Madre mía, sabía que a Key le iba el esoterismo, pero aquello estaba adentrándose por momentos en el reino de lo paranormal. ¿Iban a hablarme de rituales paganos y sacrificio de vírgenes en el Potomac o a qué venía todo aquello?
Al tiempo que avanzaba a través del bosque salpicado de luz, intentando escudriñar entre los árboles, trataba de no olvidar que teníamos a los Servicios Secretos buscándonos por todo el río, que no llevaba ningún documento encima que acreditara mi identidad y que nadie tenía la más mínima idea de dónde estaba. Aunque sabía que apenas me separaban unos kilómetros de la capital de nuestra nación, me sentía rara. Por extraño que pareciera, daba la impresión de que aquel lugar misterioso estaba apartado de todo lo que conocía, tanto en el tiempo como en el espacio.
Y aquello estaba a punto de embrollarse aún más.

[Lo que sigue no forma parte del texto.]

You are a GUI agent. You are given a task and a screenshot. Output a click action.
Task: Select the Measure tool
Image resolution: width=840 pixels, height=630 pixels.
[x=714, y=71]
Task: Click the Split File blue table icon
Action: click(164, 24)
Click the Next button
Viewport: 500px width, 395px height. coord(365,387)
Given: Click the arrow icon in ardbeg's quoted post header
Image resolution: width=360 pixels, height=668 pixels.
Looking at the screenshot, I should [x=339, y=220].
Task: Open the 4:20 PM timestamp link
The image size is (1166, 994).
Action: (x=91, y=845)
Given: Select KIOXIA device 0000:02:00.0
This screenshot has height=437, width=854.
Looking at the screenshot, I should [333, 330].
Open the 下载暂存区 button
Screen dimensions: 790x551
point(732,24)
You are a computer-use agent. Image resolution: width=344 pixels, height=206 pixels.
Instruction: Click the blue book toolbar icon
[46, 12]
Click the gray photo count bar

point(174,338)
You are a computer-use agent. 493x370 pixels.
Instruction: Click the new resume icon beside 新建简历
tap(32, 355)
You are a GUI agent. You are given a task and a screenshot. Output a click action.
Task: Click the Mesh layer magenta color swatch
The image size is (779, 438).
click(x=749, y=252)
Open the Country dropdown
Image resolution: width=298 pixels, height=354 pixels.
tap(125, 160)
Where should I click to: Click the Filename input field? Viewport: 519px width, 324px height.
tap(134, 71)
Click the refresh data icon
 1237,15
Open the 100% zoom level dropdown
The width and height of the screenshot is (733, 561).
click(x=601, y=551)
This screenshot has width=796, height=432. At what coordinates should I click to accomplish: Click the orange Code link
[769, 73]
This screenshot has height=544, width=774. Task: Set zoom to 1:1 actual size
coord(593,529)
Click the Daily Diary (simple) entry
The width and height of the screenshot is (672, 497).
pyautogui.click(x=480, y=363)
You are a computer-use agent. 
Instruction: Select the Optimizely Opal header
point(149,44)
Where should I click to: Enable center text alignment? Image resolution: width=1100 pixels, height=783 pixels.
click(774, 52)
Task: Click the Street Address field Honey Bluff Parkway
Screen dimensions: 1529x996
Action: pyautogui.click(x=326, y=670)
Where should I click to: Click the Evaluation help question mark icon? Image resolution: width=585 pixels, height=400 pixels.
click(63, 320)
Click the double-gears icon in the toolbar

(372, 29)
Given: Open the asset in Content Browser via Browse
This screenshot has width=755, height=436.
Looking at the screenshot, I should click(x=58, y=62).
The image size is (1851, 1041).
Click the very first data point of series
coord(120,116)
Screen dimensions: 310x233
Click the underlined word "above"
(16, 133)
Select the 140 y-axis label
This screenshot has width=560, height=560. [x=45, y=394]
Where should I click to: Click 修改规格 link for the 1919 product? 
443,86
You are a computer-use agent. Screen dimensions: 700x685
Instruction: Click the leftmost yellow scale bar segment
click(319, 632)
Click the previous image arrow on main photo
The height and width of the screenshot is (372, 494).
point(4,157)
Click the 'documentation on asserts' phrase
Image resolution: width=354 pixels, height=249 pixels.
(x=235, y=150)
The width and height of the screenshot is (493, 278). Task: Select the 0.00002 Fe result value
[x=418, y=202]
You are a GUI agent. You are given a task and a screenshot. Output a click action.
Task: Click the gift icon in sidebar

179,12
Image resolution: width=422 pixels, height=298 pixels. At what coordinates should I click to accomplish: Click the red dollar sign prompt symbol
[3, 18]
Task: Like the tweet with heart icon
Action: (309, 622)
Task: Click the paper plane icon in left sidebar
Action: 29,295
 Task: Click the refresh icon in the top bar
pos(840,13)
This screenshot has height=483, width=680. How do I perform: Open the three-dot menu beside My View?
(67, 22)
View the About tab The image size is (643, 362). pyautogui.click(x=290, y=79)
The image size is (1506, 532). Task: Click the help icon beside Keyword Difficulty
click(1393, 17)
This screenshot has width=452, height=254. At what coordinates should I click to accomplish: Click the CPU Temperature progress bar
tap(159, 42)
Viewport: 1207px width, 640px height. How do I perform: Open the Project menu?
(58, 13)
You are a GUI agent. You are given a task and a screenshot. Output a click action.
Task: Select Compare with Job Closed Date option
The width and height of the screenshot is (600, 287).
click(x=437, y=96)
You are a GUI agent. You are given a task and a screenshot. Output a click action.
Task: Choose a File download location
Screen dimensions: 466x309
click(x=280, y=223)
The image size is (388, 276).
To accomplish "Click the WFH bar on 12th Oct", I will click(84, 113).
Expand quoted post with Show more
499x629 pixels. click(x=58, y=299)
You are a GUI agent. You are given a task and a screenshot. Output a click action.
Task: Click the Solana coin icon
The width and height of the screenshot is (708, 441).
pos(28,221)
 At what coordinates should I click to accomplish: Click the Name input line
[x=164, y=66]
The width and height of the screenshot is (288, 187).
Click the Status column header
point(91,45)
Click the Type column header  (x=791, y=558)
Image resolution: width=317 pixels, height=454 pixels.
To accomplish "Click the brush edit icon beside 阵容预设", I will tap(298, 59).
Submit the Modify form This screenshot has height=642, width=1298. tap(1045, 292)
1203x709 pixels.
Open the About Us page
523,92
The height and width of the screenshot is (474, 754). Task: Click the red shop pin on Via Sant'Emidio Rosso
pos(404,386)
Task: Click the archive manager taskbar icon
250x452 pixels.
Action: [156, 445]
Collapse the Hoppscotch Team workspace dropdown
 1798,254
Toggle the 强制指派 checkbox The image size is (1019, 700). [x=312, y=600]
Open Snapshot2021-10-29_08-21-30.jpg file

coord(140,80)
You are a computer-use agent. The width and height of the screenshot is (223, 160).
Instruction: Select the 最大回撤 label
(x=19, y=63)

—Se refiere a las instrucciones originales —dijo Red Cedar—. Todo nace con sus propias instrucciones, como si fuera un plano, un patrón o un conjunto de directrices. El agua siempre es circular, el fuego es un triángulo, muchas rocas son cristalinas, las arañas tejen telarañas, los pájaros construyen nidos, el analema que describa la posición del sol dibuja un ocho… —Key le tocó el brazo para que acelerara, ya fuera el paso o la historia, o tal vez ambos—. La historia de las vírgenes se remonta a cuatrocientos años atrás, a la llegada de los colonos ingleses y el establecimiento de una comunidad a la que llamaron Jamestown, bautizada así por el rey Jacobo, quien acababa de subir al poder. Sin embargo, ya antes de esa fecha, en el siglo XVI se habían apropiado de gran parte de las tierras circundantes, a las que habían llamado Virginia por la predecesora de dicho rey: Isabel, la Reina Virgen.
—Conozco la historia —dije, intentando que no se me notara la impaciencia. ¿Adónde llevaba todo aquello?
—Pero no conoces «toda» la historia —repuso Red Cedar—. Unos treinta años después de la llegada de los colonos de Jamestown, un nuevo rey inglés subió al trono: Carlos, de quien se sospechaba que profesaba la fe católica en secreto. Este monarca permitió que lord Baltimore enviara dos cargamentos de colonos católicos y sacerdotes jesuitas en sendos barcos bautizados con los nombres de Ark y Dove.
»En fin, los británicos llevaban siglos discutiendo cuál de las dos fes era la “verdadera” y la única legitimada para representar a la cruz. Pocos años después estallaría una guerra civil por ese motivo y el rey Carlos moriría. Sin embargo, si había algo en lo que todos los europeos estaban de acuerdo, y que sigue vigente, era en la ley de conquista: si descubres un lugar y plantas una bandera en él, a partir de entonces te pertenece. Si hay pueblos vivos que ya vivían antes en ella y los llamas bárbaros, mucho mejor, así puedes convertirlos a la fuerza o esclavizarlos con las bendiciones de la Iglesia.
Aquella historia también la sabía. Los robos de tierras, los acuerdos incumplidos, la matanza de bebés indios, las reservas el genocidio, el camino de lágrimas… Pensé que nunca había habido demasiada comunión entre los pueblos indígenas y los conquistadores.
Sin embargo, aunque creía que lo sabía todo, iba a llevarme una sorpresa.
—Resumiendo, los piscataway acabaron convirtiéndose al catolicismo —dijo Red Cedar— porque la fiesta de la Asunción y la festividad de los muertos comulgaban con las instrucciones originales.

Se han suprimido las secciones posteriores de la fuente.